I mean, it doesn’t appear under your “mixing methods” links, Joe! That’s true, and maybe it should, since it’s a perfectly viable alternative to the creaming method, even superior to it in some ways. What exactly does it involve? Unlike the standard creaming method — whereby the sugar and fat are beaten together, then the remaining wet and dry ingredients are added slowly in alternating installments — the two-stage method calls for all the fat, plus about 75% of the liquid in the recipe, to be added to the dry ingredients at the start. The remaining wet ingredients are then added in installments and throughly beaten in.

What does that accomplish? Here again, the answer is related to gluten. The two-stage method is designed to inhibit the formation of gluten networks and produce a more tender cake. Gluten networks, as most of you will recall, are formed when flour is agitated in the presence of moisture. But Joe, isn’t that exactly what’s going on in the two-stage mixing method? You’re adding liquid to flour and agitating it — a lot? Yes and no. Under the two-stage method, a small amount of liquid is added to the dry ingredients at the outset to lubricate the mix, though most of that will be bound up by all the sugar that’s in it (sugar, as many of you also know, is hygroscopic). What’s mostly going into the mixing bowl is softened fat, a lot of it, and by thoroughly mixing it in, what’s happening is that the flour granules are being thoroughly coated, which will greatly interfere with their ability to form activated gluten networks when the rest of the liquid joins the party.

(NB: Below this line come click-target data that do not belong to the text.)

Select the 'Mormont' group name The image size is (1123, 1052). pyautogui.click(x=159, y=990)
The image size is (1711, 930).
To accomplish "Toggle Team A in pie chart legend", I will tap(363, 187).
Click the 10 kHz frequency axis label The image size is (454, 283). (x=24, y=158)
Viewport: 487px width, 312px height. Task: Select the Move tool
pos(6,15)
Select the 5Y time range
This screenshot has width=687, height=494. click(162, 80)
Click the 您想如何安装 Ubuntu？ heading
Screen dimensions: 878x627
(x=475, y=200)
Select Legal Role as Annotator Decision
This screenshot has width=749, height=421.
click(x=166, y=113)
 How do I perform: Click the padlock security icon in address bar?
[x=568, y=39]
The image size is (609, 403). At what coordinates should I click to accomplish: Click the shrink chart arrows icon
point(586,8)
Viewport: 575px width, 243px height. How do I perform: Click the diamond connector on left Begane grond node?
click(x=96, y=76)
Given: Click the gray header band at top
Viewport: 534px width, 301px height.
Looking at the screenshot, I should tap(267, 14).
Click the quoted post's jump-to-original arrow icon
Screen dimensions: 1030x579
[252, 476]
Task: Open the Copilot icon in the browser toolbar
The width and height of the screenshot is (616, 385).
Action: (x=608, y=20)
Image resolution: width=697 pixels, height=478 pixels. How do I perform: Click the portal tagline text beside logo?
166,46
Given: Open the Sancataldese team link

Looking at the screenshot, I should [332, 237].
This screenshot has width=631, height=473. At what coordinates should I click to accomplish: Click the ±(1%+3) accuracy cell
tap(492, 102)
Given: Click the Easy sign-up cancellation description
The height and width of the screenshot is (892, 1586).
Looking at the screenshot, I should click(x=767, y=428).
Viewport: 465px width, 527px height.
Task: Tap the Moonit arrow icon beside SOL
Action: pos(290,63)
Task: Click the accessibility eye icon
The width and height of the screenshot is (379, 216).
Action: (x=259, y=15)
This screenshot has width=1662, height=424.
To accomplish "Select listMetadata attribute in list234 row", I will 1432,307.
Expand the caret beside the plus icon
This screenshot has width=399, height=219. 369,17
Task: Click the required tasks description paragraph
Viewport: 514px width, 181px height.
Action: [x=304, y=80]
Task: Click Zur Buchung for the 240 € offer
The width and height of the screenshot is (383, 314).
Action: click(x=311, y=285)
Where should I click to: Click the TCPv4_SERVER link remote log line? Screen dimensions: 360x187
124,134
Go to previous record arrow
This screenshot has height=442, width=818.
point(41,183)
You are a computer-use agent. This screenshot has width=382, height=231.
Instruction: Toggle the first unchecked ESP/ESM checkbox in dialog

Quite ingenious. For as some of you observed in your answers to my “Spot the Difference” challenge, there’s an awful lot of beating going on in this recipe — far more than you’d ever dream of doing with the muffin method, and a good deal more than with the standard creaming method. It’s those fat-coated flour particles that allow you to get away with it. Indeed in spite of all that mixing, the two-stage mixing method produces cakes that are more delicate and tender than you can achieve by any other means.